After having the bylaws clearly state that such activity will not be tolerated, the next step is to have a medical staff policy regarding disruptive behavior that includes progressive discipline and/or sanctions that may be imposed before taking formal action under the corrective action directives.
•Where a practitioner is not meeting the medical staff’s standards of behavior and/or performance, the staff member responsible for the staff section to which the practitioner is assigned (usually the department chairman) should take the following action:
omeet with the offending practitioner to discuss the matter (it is usually a good idea to have another staff member in attendance who can testify to what occurred if necessary);
oinform the practitioner of the nature of the problem and the action required to correct it; and
oprepare a memorandum for the practitioner’s file detailing the problem, the meeting and the required action.
•When there is a second incident, the supervising staff member should again meet with the offending practitioner and take the following action:
o issue a written reprimand to the practitioner.
oinform the practitioner in writing that if there is a future incident, the matter will be referred to the medical executive committee for appropriate sanction under the corrective action procedures; and
oprepare a memorandum for the practitioner’s file detailing the problem, the meeting and the action taken. A copy of the reprimand and the notice to the practitioner should be included as attachments to this memorandum.

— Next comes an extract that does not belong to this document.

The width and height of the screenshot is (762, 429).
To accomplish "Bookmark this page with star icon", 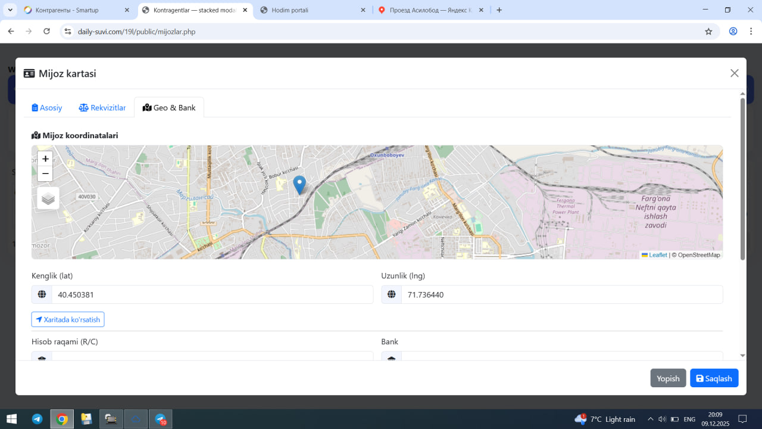I will coord(708,32).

•If there is a third incident, the supervising member should refer the matter, along with the practitioner’s file, to the medical executive committee with a recommendation that formal action be taken in accordance with the corrective action procedures.
If the steps outlined above are taken, there is ample evidence that this is a continuing problem, and the staff has made every effort to correct it without resorting to an adverse action. This procedure also provides documentation that the medical executive committee took the adverse action based on a substantial factual basis and that its action was not arbitrary, unreasonable or capricious.